N:「かつて富士山と呼ばれた街の天辺に、5つの柱が立ち銀河空母(ぎんがくうぼ)着陸ポートを支えている。」


N:「女性は包装紙を丁寧に畳んでポケットに入れた。」


--------------------


女「はぁ……。やっと着いた。くったくたよ!もぅ!!」


N:「腕を伸ばし女性は叫んだ。着陸ポートには壊れた船の残骸が散乱している。その一つに女性は腰掛ける。」


女「……。(AD)墓場のようだわ。」


N:「空には流れ星がいくつも流れている。
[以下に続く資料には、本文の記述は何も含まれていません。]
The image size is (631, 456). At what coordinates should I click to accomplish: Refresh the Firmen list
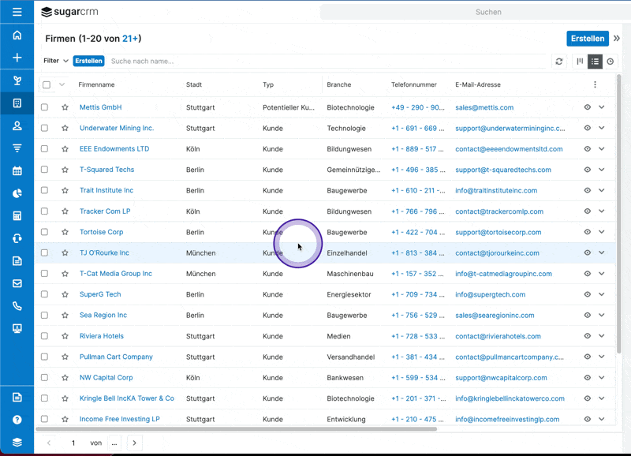click(559, 61)
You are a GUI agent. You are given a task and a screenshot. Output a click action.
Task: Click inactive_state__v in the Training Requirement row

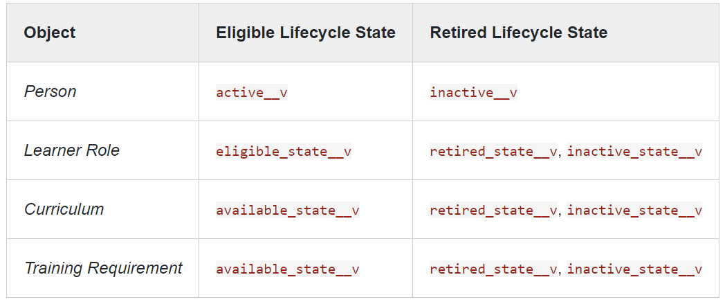pos(634,269)
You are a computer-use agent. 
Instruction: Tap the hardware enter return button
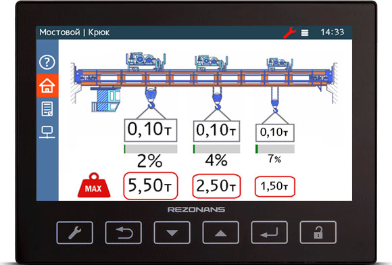coord(269,233)

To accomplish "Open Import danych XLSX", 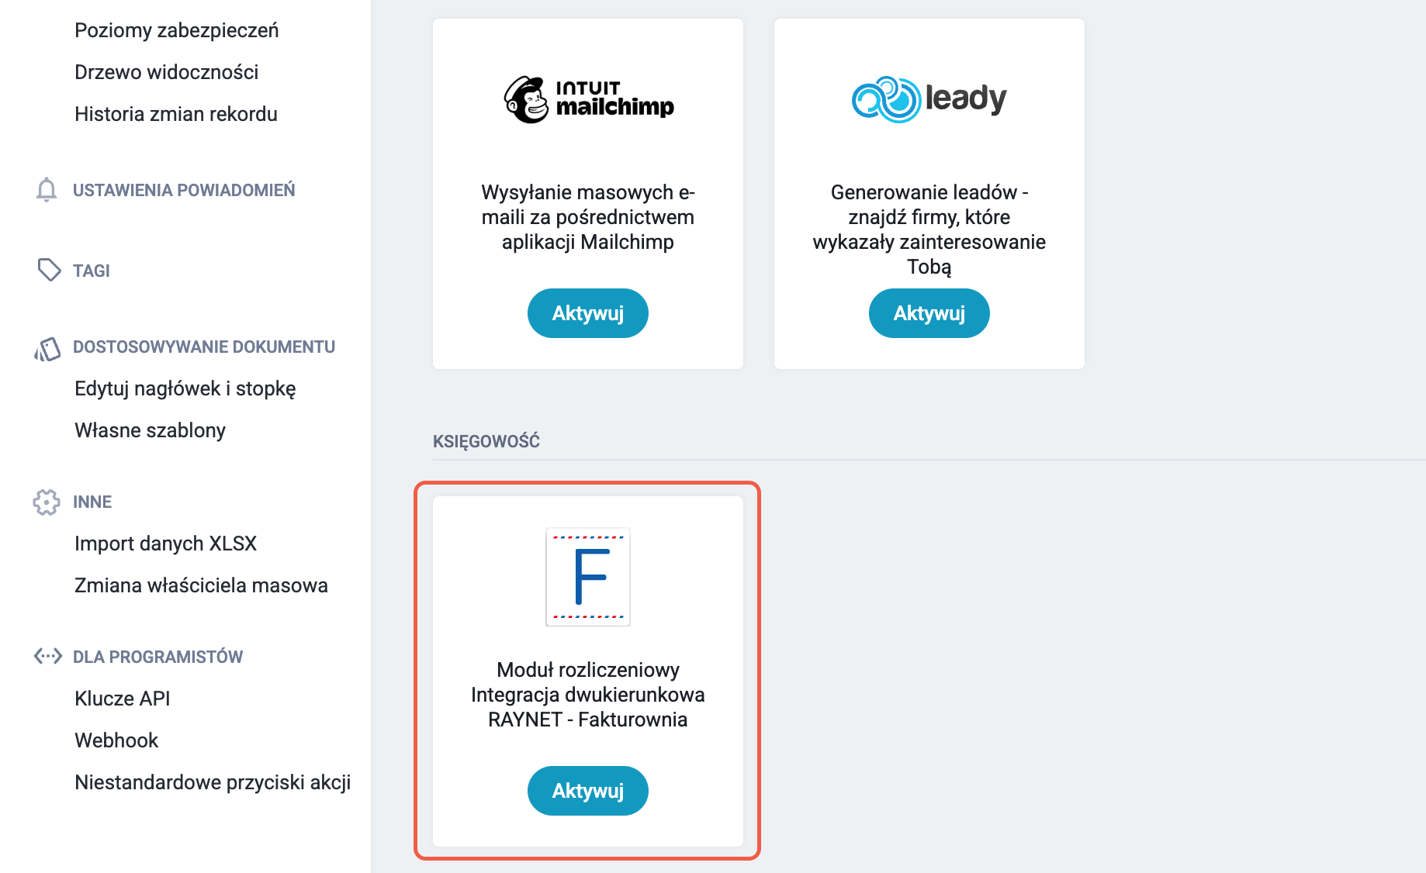I will click(166, 543).
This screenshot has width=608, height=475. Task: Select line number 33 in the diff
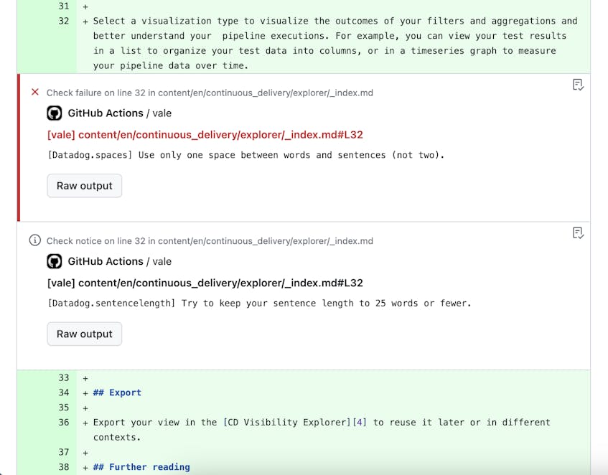point(64,377)
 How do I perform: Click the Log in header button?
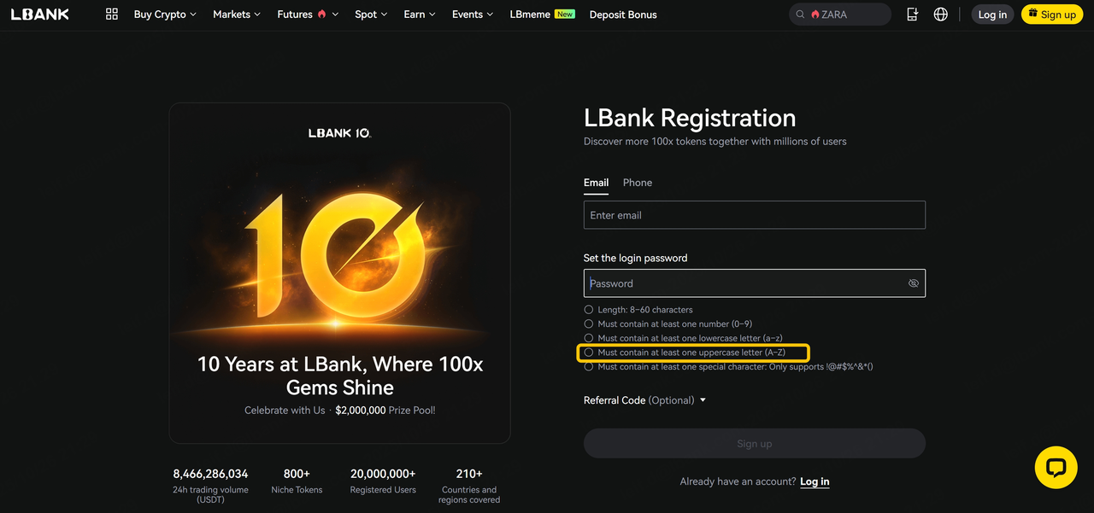992,15
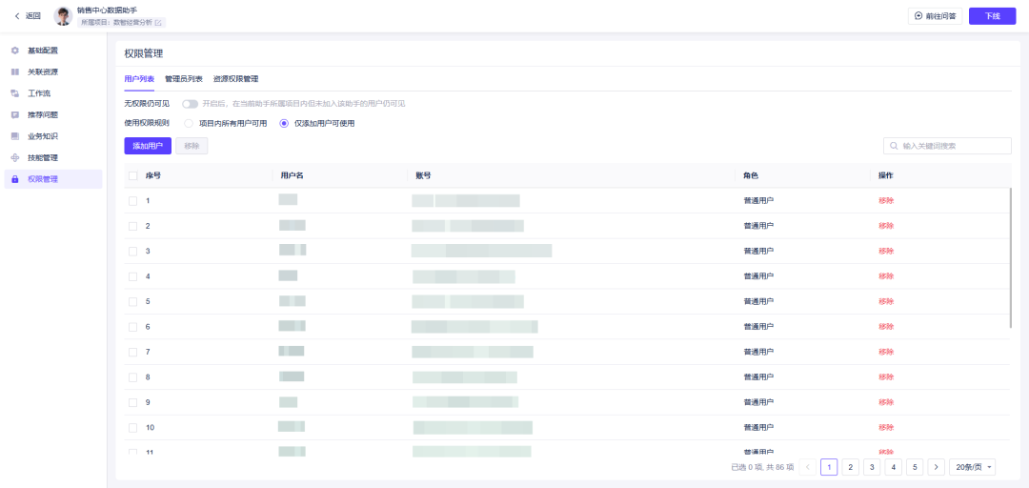Tick the checkbox for row 3

pos(133,251)
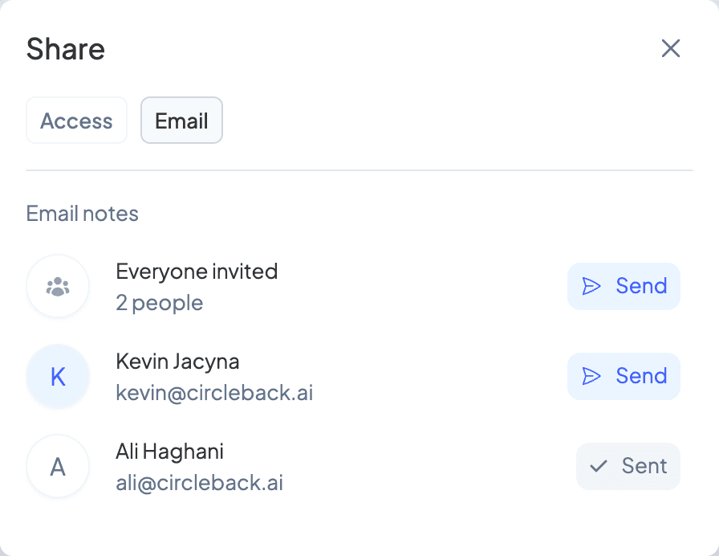Click the paper plane icon for Everyone invited

(591, 286)
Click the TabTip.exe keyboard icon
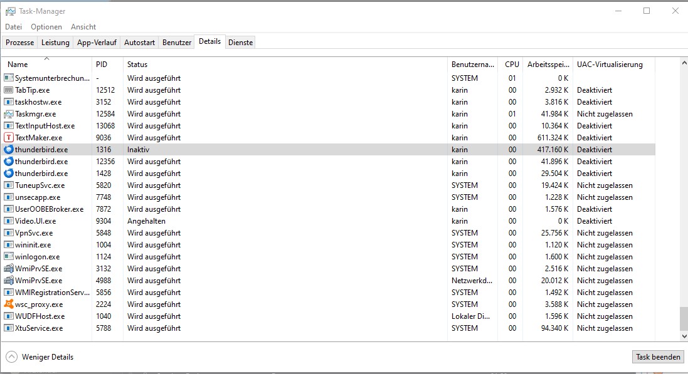 (9, 90)
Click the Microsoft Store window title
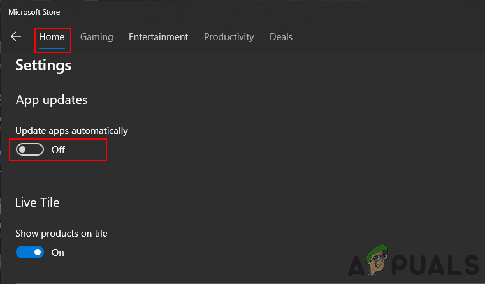This screenshot has width=485, height=284. point(34,11)
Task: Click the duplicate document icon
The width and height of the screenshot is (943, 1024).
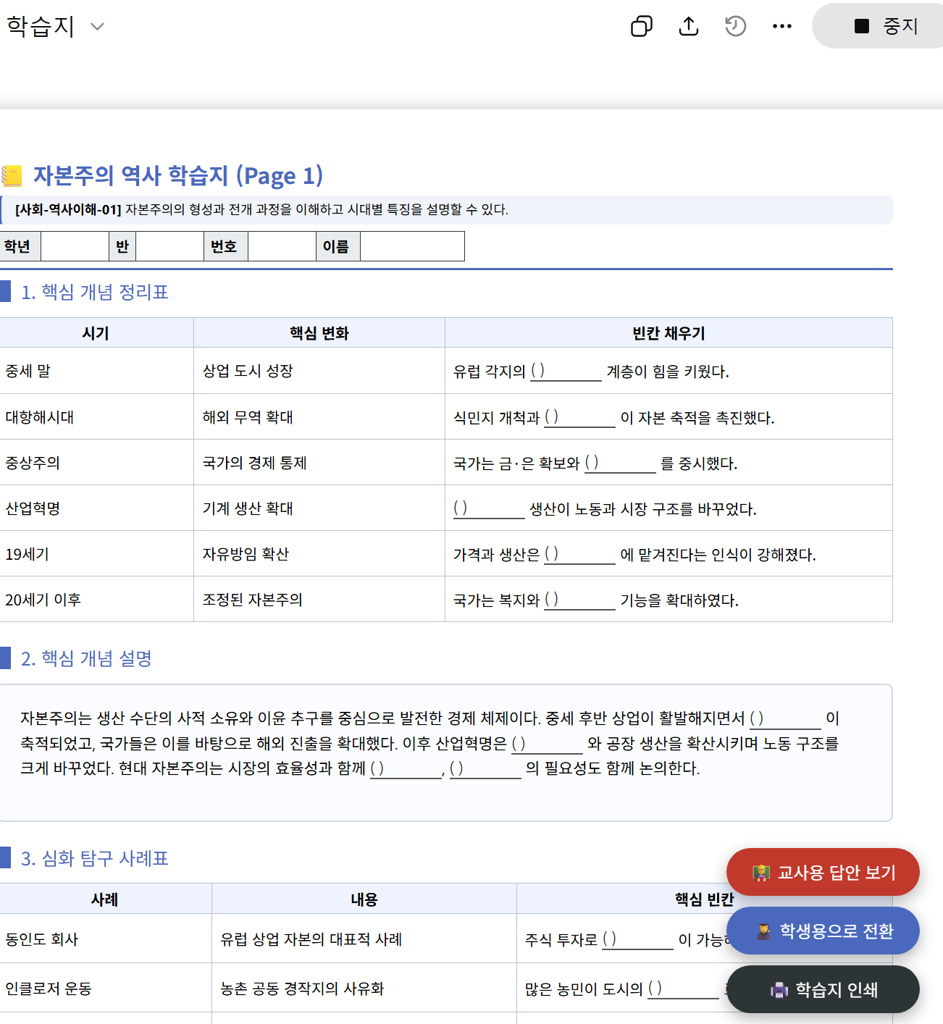Action: coord(640,26)
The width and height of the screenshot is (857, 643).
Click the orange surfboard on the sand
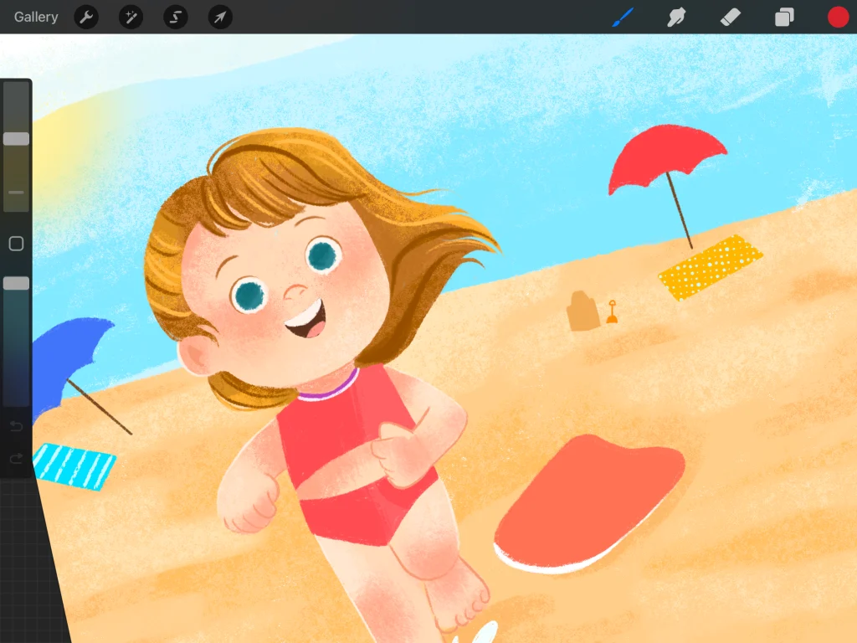[588, 500]
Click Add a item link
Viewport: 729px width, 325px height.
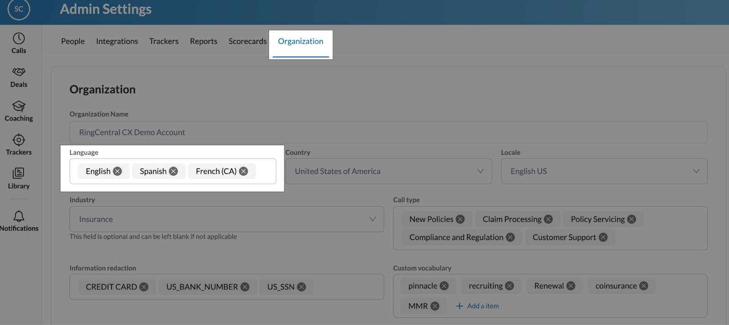pos(477,306)
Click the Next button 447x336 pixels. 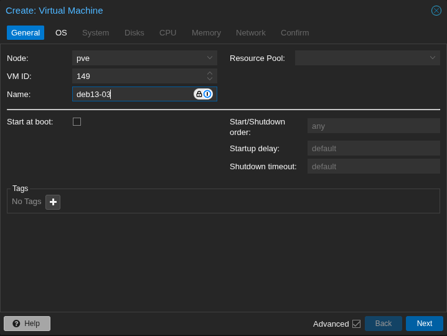point(424,324)
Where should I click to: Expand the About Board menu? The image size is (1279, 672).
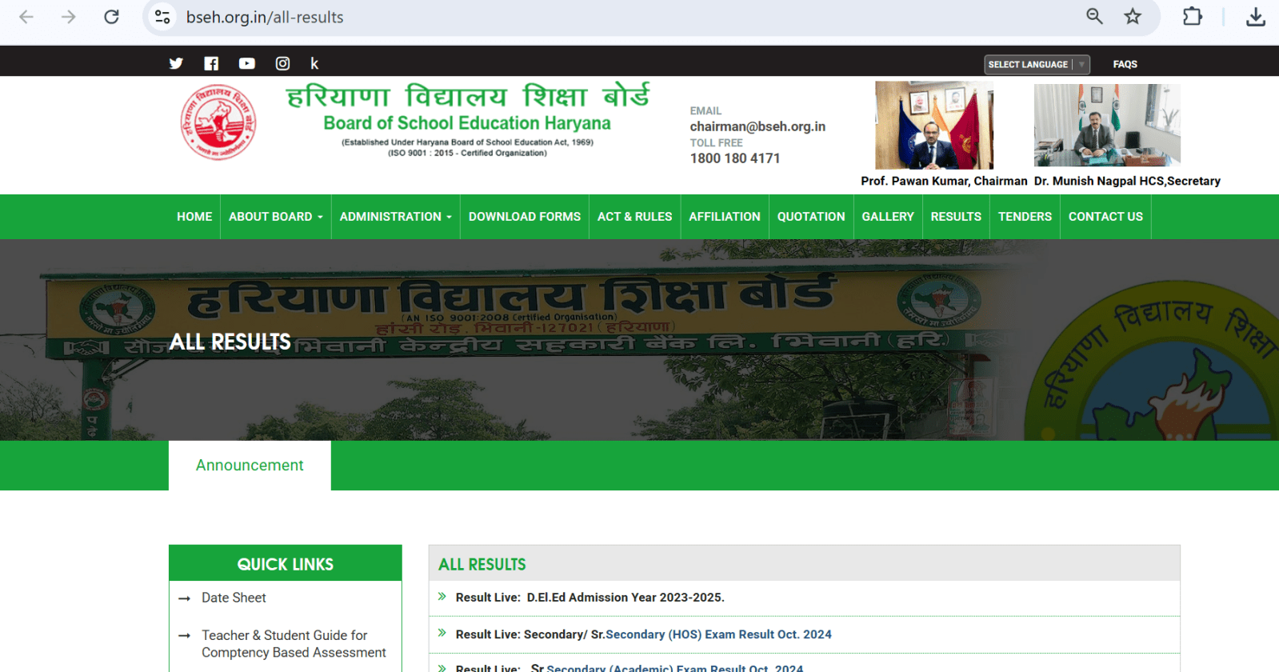point(275,217)
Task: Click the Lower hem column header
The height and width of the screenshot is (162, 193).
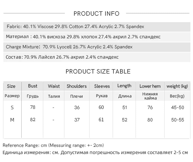Action: coord(150,86)
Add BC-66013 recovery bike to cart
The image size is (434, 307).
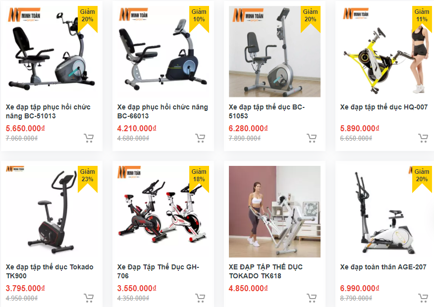[x=200, y=138]
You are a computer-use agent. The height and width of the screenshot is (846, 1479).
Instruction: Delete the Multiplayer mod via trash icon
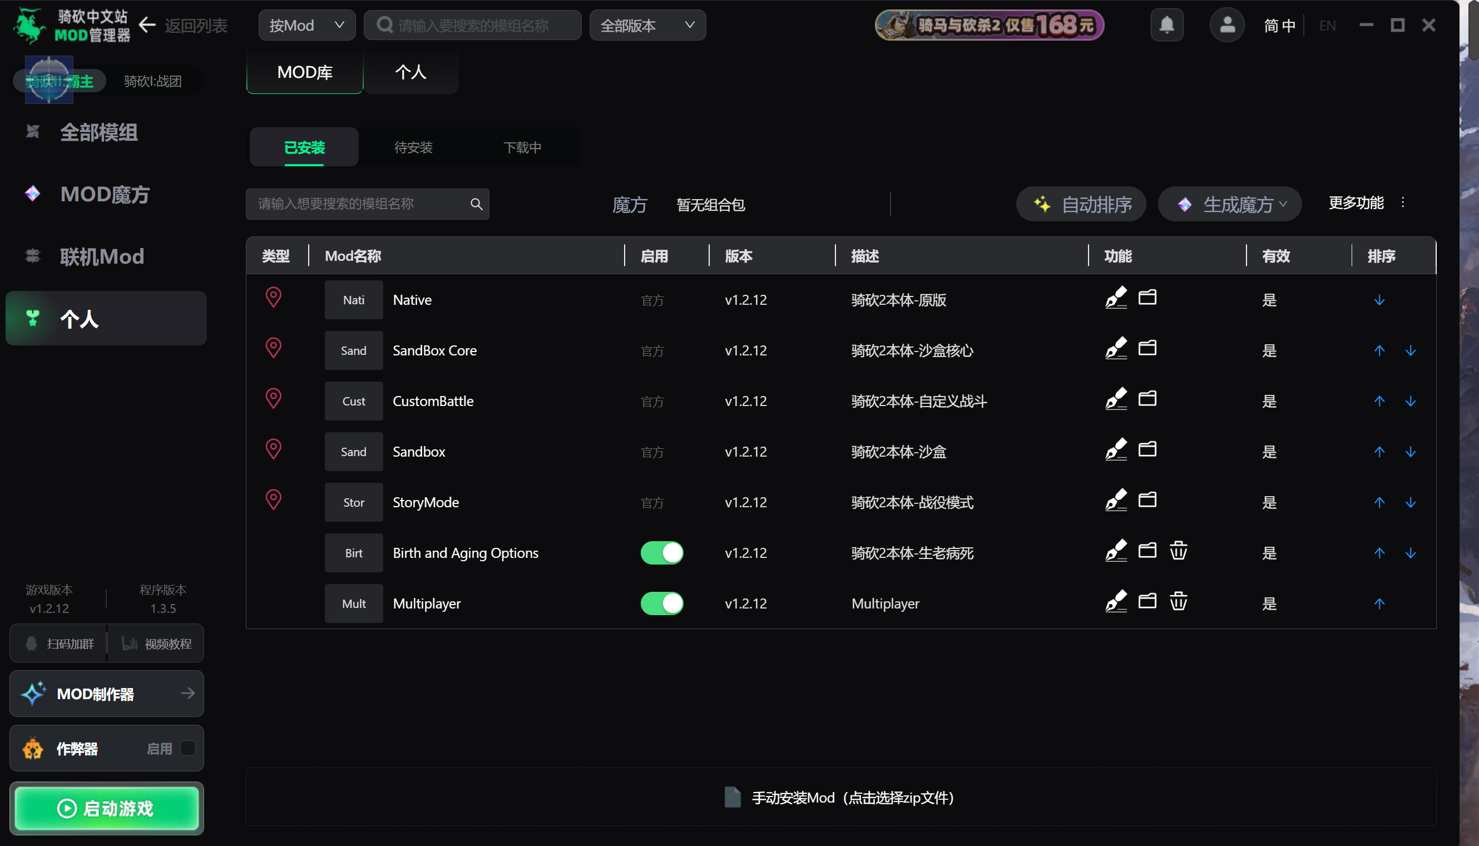[x=1178, y=601]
大気圏を越えられず赤く燃え尽きてしまった船たちが流れ星のように見えているのだ。」


女「例え一粒の砂となっても、大気圏で燃え尽きたとしても、帰ってこれたのであれば幸せなことよ。そうよね?お祖父様。」


N:「女性はバイクに括り付けた荷物から人参を取り出すと、空に向かって振る。」


女「見てご覧なさいよ!この惑星で諦められてしまった植物の栽培に成功したわよ!貴方たちが何かを探して何処かに行ってしまった間に、バクテリアと土の再生に成功したんだから!」


女「あむっ、ガリッボリッ……、……ごくん。」


女「むぐ……生きていくわ、この惑星で。生きていけるわ、きっとね。」


N:「呟く女性の頭上に、流星群が(またた)いた。」




おしまい


イギリスの軍用バイク・トライアンフあたりをイメージしてください。